Using custom environments in jupyter notebooks

Example config file for this sectionhere.

The following instruction steps are for python kernels.

  • Make sure ipykernel is listed as a dependency in your configuration file.

  • Create your environment using the linked configuration file.

  • Install the environment as a kernel by running the following command (parameter values follow the example mentioned):

    python -m ipykernel install --user --name env-with-ipykernel --display-name "Python env-with-ipykernel"

    The above command installs the environment as a kernel in Jupyter, making it accessible in the notebook with a display name of “Python env-with-ipykernel”.

  • Wait around 30 seconds and launch a new notebook. Among the kernel options, you should see “Python env-with-ipykernel” listed. Below you can see a screenshot that shows what this step looks like: Register a kernel with a conda environment and launch a notebook with it

  • Remove by listing kernelspecs jupyter kernelspec list to find name, then jupyter kernelspec remove <env>

Suggested packages for custom environment

Example config file for this sectionhere

MAAP users typically use the python maap-py.
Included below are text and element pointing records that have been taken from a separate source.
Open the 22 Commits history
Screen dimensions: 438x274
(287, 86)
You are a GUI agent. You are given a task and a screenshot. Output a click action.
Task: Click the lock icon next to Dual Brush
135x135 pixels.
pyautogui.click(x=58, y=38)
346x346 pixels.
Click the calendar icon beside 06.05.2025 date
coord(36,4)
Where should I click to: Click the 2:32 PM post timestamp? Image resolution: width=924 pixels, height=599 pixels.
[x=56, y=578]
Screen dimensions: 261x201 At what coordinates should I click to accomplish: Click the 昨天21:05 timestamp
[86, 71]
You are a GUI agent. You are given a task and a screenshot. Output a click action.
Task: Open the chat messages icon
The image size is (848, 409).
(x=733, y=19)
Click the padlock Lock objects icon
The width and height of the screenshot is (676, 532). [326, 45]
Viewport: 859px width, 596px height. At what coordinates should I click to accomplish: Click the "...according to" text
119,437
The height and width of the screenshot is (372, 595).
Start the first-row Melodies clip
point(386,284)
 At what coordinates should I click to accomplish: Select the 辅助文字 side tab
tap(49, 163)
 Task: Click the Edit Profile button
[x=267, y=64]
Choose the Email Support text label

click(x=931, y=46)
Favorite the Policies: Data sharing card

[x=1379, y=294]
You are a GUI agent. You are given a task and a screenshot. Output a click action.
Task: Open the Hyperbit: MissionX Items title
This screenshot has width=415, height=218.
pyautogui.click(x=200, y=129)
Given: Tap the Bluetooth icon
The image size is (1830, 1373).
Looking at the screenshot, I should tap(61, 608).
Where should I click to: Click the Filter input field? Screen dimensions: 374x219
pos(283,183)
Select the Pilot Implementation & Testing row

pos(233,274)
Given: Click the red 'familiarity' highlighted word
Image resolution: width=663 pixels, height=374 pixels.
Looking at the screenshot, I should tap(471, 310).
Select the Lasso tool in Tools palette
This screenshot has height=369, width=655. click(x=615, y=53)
It’s pre-installed in all workspaces, in the base conda environment, but any custom environment should specify it, otherwise it is not going to be accessible from that environment. However, maap-py is not packaged in a public package repository, like PyPI or conda-forge. It is possible to install it directly from its github repository with pip though. See the configuration example linked. You can note that in the example, maap-py is ‘versioned’ using a commit hash (at the end of the github URL).